#### Exercise aim:
Write out the line that holds "Task: Choose Enable for users option" together with every line that follows it to the end of the material below, exactly. Omit the pictures.

--------------------------------

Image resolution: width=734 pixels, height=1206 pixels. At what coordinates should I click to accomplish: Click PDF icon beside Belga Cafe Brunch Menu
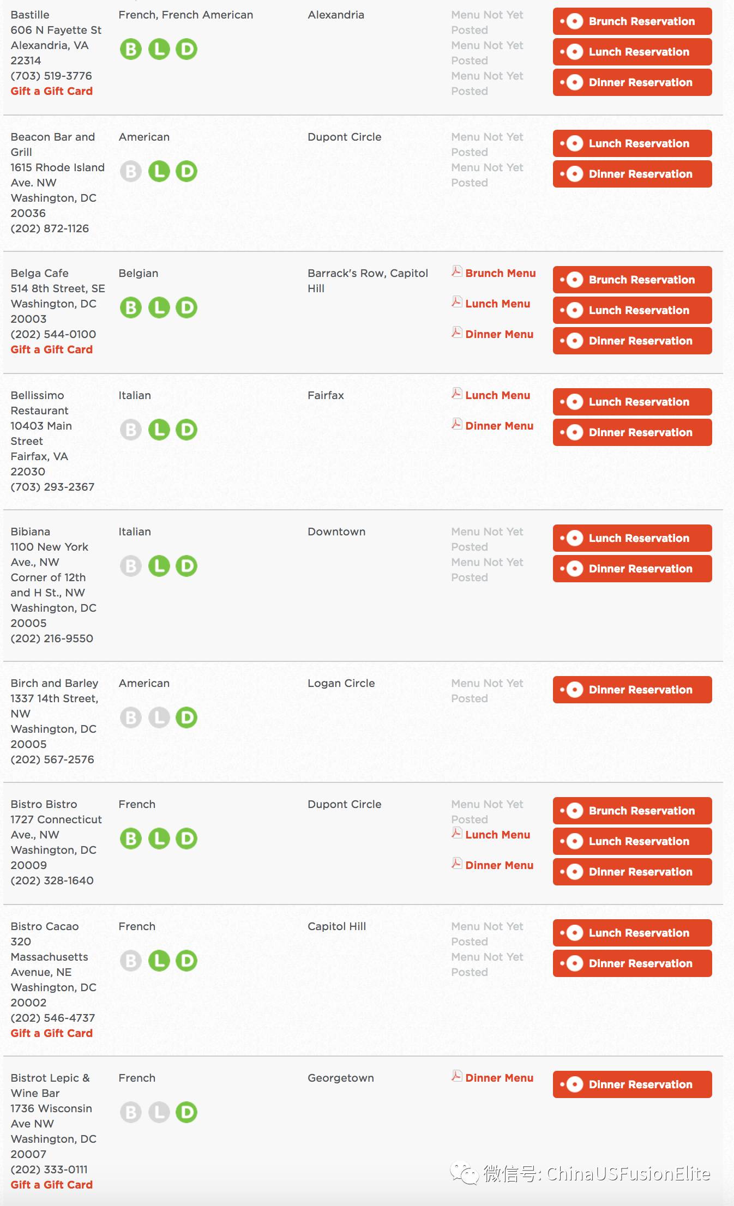click(x=457, y=272)
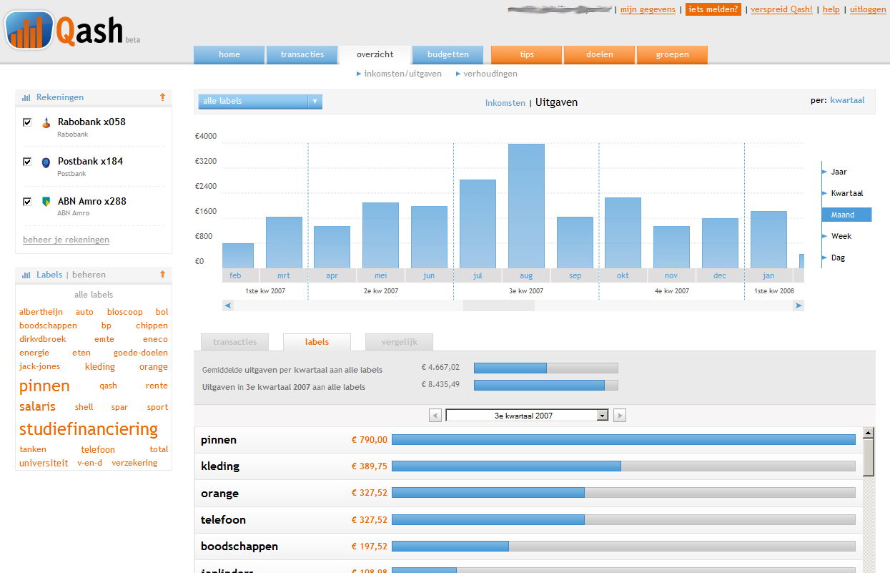
Task: Uncheck the Rabobank x058 account
Action: click(x=27, y=122)
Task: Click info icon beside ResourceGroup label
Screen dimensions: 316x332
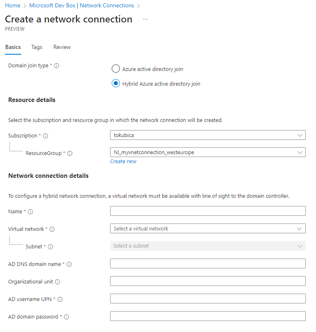Action: tap(70, 153)
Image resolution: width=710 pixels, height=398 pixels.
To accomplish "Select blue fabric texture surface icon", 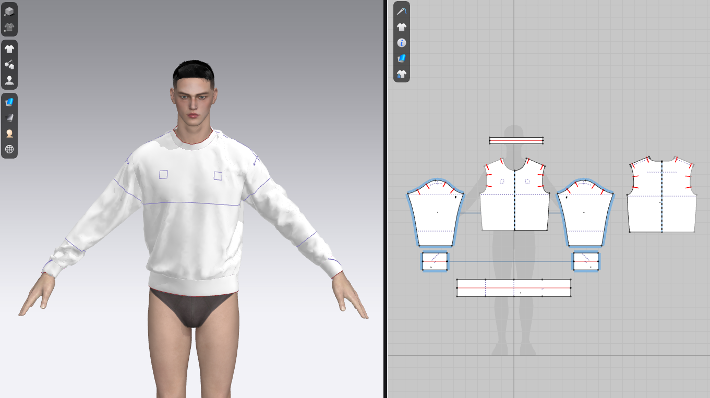I will coord(9,102).
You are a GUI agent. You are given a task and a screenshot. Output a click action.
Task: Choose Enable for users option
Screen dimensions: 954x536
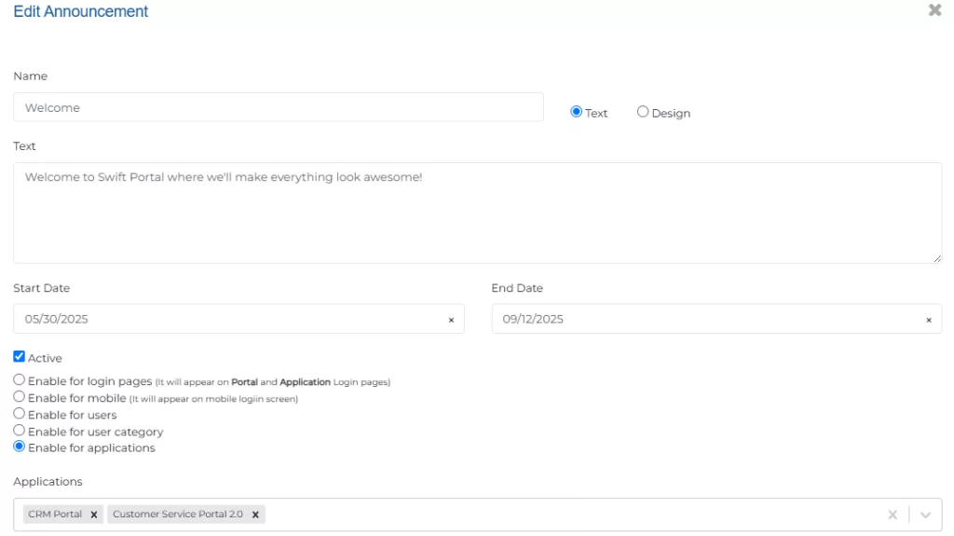(x=20, y=414)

--------------------------------

#### Your solution:
Task: Choose Enable for users option
Screen dimensions: 954x536
(x=20, y=414)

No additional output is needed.